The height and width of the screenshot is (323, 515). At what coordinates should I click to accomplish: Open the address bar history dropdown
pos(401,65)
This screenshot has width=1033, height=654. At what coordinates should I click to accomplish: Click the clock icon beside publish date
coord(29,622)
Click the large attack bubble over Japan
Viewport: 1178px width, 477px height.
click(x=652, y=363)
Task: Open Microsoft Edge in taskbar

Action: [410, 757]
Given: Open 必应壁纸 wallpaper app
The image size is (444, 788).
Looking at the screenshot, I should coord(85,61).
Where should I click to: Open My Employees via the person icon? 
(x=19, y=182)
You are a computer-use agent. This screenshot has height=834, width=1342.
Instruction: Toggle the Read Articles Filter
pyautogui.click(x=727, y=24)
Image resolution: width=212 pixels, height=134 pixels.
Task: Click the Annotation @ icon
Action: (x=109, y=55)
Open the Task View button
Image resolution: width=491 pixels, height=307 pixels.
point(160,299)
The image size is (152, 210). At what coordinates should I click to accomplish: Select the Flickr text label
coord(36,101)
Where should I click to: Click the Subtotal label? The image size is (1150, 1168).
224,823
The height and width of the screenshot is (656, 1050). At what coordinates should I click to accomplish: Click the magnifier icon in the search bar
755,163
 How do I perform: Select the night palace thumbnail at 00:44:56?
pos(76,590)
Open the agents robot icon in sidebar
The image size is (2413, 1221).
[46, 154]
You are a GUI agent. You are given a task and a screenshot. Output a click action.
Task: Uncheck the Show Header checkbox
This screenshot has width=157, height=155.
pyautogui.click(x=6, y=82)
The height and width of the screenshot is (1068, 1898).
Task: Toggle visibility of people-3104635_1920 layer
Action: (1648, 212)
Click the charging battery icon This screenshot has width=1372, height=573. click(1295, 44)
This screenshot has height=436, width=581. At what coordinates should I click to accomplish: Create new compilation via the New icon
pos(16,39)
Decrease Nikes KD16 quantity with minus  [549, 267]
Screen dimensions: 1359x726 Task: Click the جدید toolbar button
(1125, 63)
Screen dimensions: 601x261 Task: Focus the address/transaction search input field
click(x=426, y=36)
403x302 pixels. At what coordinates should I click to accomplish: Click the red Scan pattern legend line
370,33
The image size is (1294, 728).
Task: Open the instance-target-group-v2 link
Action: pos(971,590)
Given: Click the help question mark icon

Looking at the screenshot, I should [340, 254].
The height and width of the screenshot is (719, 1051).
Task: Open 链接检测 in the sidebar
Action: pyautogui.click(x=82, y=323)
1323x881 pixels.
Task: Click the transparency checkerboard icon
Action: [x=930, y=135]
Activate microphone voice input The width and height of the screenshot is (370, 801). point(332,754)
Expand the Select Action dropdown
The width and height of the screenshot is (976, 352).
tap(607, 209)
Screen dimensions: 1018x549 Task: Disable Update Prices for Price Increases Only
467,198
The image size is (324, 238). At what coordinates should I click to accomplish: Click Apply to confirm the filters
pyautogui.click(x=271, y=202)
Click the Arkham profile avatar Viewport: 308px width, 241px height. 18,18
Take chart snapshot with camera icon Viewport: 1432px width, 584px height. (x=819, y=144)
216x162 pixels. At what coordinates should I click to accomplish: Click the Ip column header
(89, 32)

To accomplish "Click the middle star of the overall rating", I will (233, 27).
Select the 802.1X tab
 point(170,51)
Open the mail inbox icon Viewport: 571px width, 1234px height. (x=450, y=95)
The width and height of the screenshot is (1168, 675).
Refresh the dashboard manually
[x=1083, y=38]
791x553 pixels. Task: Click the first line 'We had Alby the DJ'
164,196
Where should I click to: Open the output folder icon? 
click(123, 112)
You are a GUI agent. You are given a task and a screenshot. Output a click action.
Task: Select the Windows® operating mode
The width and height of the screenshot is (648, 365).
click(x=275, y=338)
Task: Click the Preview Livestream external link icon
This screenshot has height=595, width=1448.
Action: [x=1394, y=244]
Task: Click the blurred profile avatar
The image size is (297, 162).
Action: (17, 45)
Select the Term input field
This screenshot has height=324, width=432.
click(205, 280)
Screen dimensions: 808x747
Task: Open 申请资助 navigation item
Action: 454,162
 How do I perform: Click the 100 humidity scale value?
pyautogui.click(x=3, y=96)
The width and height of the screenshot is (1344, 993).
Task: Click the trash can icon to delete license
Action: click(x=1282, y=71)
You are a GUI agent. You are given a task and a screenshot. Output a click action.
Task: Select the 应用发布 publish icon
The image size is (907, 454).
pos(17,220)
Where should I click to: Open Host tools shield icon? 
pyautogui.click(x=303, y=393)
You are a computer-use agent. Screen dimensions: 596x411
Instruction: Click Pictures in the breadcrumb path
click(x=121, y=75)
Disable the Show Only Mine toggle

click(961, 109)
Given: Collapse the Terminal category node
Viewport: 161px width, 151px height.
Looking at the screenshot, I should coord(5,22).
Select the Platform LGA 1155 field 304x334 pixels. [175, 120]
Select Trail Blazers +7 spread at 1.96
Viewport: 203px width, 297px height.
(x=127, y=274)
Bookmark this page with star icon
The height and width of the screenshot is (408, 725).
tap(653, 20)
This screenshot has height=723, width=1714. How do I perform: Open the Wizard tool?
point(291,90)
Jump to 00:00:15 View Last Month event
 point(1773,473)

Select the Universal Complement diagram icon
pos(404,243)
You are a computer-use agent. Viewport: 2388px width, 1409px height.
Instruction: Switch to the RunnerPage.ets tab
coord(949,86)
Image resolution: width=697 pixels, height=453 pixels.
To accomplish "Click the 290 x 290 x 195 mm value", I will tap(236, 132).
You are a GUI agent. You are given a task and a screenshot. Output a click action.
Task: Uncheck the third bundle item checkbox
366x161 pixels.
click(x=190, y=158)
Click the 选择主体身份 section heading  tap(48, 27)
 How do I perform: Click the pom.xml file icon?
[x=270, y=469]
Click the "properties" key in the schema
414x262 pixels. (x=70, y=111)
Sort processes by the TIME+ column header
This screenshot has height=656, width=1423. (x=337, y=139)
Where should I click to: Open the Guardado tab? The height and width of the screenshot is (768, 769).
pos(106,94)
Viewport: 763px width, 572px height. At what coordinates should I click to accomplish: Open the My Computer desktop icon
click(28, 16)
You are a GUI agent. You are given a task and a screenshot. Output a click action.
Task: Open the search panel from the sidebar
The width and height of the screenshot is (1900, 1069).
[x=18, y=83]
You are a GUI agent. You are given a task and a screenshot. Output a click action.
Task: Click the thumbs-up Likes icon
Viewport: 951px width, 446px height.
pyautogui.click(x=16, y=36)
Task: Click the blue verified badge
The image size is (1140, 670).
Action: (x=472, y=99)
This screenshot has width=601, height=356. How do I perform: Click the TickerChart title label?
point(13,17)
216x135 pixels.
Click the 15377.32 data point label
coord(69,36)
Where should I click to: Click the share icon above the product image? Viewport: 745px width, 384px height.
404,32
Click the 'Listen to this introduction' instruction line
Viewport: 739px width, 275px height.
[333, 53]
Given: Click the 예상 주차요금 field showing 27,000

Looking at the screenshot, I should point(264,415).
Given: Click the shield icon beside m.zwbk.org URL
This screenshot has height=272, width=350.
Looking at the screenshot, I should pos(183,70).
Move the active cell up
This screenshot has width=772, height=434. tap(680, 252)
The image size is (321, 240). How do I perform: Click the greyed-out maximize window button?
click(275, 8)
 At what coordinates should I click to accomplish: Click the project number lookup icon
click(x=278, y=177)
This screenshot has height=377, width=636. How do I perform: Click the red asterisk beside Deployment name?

→ SHORT TASK: Extract each line of the records that contains the string "value", matching case exactly.

→ WRITTEN RESPONSE:
 How do I perform: Click the 100 humidity scale value?
To accomplish "Click the 290 x 290 x 195 mm value", I will tap(236, 132).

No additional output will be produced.